I went to the funeral today of Candler Lasseter (and found that his middle name was Percy!). He died two weeks ago, on the day after the anniversary of my mom's death. She died on January 22, and Candler died on the 23rd. He'd had some health issues in recent months, and had been struggling with problems. Plus he was nearly ninety-four. So it was not unexpected. But that does not make it any easier for those close to him to think of how life will be with him gone, feeling a hole in their hearts in the space he occupied for so many years.
He and wife Joyce had been married for sixty five years - that's something worth mentioning. Often when I was with them, usually sharing a meal together with extended family, one or the other would comment on how long they had been together. That's pretty amazing. Makes me think about all those Paul Harvey newscasts when he would talk about duos that had been 'couples' for an unbelievable number of years. How they could stay together, without committing homicide is baffling. I can't imagine being able to tolerate little personality quirks and idiosyncrasies for fifty plus years. I'd definitely be in the lockup.

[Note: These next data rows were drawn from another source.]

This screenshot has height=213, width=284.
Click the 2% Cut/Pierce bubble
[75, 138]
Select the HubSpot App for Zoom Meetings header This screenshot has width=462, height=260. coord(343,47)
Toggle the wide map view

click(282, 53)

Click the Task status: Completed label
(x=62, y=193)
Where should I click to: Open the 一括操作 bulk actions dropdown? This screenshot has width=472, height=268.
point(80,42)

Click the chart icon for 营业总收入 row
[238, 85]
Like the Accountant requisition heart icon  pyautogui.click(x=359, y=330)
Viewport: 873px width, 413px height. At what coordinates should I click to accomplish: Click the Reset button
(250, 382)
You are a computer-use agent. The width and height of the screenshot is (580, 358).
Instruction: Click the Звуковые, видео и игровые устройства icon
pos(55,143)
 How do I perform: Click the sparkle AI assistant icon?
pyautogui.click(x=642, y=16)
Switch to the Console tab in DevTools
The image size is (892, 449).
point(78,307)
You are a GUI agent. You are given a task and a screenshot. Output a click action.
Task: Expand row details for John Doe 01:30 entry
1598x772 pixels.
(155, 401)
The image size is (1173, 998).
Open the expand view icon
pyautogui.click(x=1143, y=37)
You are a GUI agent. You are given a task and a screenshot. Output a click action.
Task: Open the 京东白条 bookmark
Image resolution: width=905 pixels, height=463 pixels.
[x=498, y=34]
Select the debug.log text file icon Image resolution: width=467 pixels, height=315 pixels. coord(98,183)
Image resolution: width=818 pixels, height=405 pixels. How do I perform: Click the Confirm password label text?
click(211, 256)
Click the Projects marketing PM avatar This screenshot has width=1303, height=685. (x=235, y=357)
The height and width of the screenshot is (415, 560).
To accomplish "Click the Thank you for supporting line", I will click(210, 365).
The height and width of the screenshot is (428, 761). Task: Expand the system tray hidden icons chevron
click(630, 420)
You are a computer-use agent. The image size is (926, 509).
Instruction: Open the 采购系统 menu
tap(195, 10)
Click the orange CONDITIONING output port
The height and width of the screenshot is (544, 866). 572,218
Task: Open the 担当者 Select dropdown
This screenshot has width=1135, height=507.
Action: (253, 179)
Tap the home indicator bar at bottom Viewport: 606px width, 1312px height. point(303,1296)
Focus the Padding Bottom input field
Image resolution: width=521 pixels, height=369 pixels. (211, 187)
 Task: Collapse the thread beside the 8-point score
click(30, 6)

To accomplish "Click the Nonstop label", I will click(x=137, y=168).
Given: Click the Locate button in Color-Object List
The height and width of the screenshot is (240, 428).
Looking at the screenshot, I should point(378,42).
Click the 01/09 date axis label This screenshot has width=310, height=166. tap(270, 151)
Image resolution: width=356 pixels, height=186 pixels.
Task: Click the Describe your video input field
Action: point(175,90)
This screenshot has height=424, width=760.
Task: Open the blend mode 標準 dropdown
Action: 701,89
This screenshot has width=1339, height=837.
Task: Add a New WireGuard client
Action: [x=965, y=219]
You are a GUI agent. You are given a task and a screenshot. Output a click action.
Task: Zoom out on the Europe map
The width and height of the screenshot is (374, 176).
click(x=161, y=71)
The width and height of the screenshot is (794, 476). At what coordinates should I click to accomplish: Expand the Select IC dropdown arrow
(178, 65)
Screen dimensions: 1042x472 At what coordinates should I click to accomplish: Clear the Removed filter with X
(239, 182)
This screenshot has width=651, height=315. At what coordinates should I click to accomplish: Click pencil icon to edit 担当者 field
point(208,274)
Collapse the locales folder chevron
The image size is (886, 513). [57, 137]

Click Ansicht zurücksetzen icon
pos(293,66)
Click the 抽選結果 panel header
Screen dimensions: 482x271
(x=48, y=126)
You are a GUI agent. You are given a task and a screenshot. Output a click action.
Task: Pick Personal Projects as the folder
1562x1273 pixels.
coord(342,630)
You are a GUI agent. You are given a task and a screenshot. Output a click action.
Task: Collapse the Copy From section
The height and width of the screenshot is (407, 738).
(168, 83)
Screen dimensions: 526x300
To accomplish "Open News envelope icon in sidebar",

And I know that no couple lives continually in a bed of roses, there are times of stress and distress. Days of anxiety, doubt and possibly silence. But they obviously had a very good life, many happy times, and enjoyed the company of that person they said 'I do' to many years ago. It was a sweet day, with fond remembrances by family and friends. People who knew and loved him and will miss the honorable, true southern 'gentleman' he was.